Measuring Success

Tue, Dec 9, 2008

Strategy and Execution

As we wrote in the article ‘Importance of Measurement,’ without a measurement system, a company has limited ability to manage performance, thereby risking success. But following the wrong measurements will probably lead to failure as well. So, how does a company go about putting in the right measures for its business? Outlined below are some suggestions.

Measure outcome, not activity

This is one of the most common mistakes. Managers focus on activities (i.e. develop a new strategy for the wholesale business) instead of the outcome (i.e. increase net profits by 20%). The objective of ‘develop a new strategy’ is vague and hard to measure. How do you know when you are done? How do you know it was done well? Outcome objectives describe what you will accomplish. The objective should either specify the goal you want to achieve, or, be predictive of your goal.

A good outcome objective makes clear:

* what is being measured
* how it is being measured
* why it is being measured
* what the timeframe is

Clear and Specific Goals

Results need to be measured so success can be evaluated. A better goal would define quantity and add an element of time. For example, the goal could be stated as “earn $100k in revenue from new clients within 4 months.” It is clear to all parties involved what is expected.
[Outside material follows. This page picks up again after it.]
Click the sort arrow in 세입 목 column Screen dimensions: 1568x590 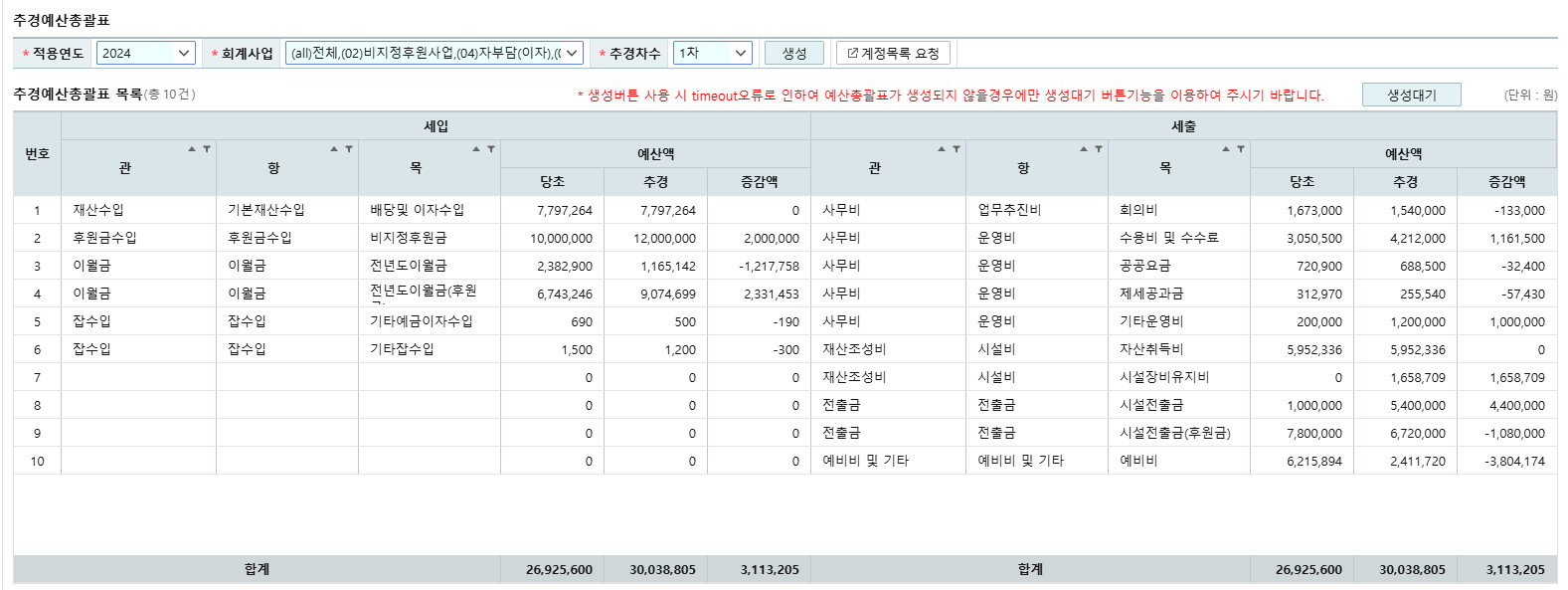[476, 149]
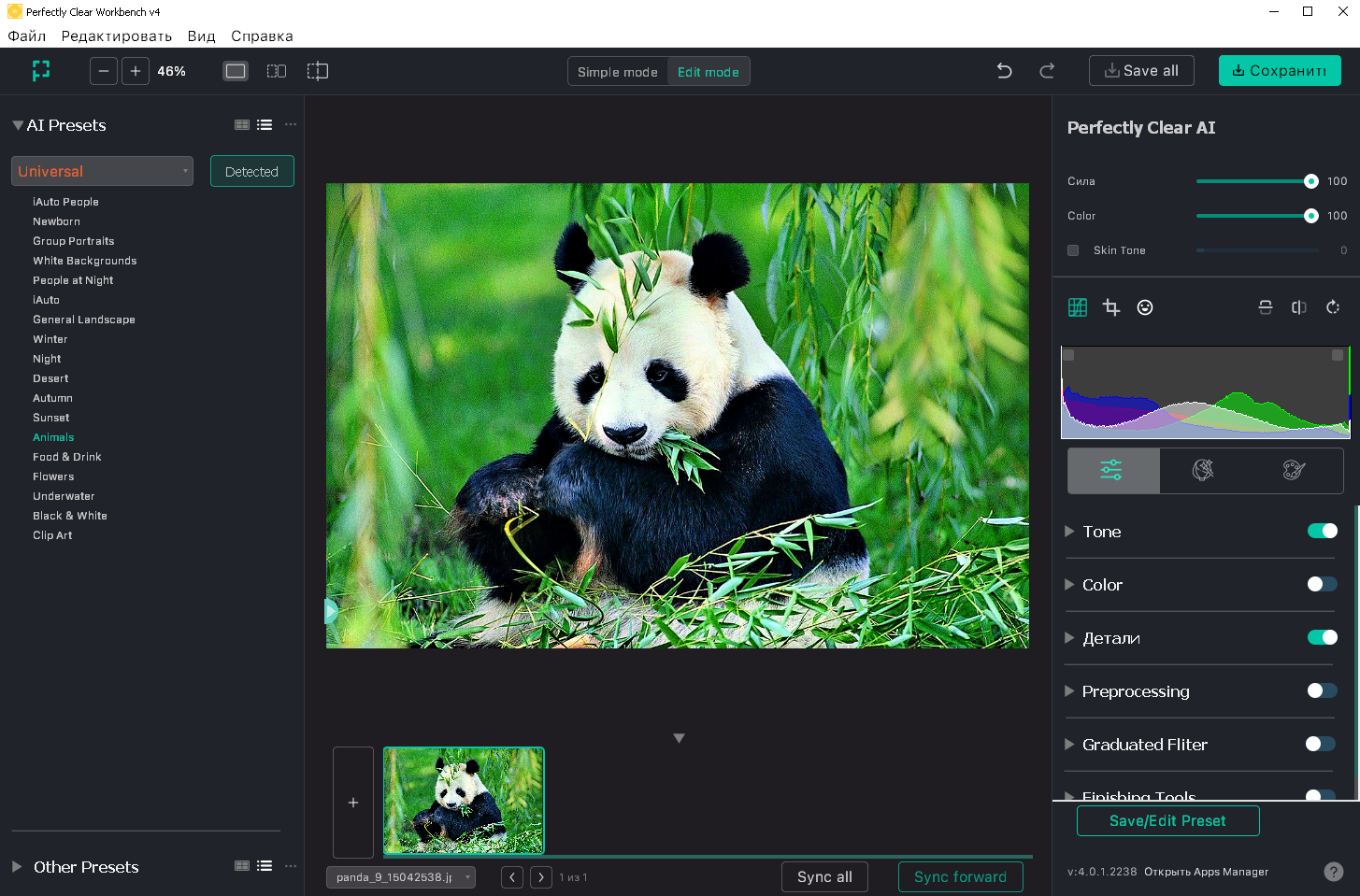The image size is (1360, 896).
Task: Click the Save/Edit Preset button
Action: coord(1167,820)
Focus on relevant measurements that tie to the company’s overall goals

If a company is deploying the Balanced Scorecard, there are four areas that support the overall strategy of the company. So where one person’s measures may focus on revenue growth (Financial), another may focus on innovation (Internal Processes). Ultimately, all areas support the company’s vision but employees will be focused on the area that is most relevant to them. As importantly, they won’t be derailed by measurements that have no relevance to them.

One other benefit of a measurement system that has not been discussed is the process of employee reviews. If goals are set and clear and specific measures are put in place, the notion of a painful review process becomes a thing of the past. Performance is based on clear, objective data. Too many times, employees feel that review sessions are political resulting in frustration and a decrease in job performance.